» To do:
Without omission or alteration, write out all of the data.
━━ Source data
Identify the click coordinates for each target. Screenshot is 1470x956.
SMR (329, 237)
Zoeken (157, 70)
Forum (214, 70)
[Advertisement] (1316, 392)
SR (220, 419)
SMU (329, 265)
━━━━
» Output of the task:
Identify the click coordinates for each target. Screenshot is 1470x956.
SMR (329, 237)
Zoeken (157, 70)
Forum (214, 70)
[Advertisement] (1316, 392)
SR (220, 419)
SMU (329, 265)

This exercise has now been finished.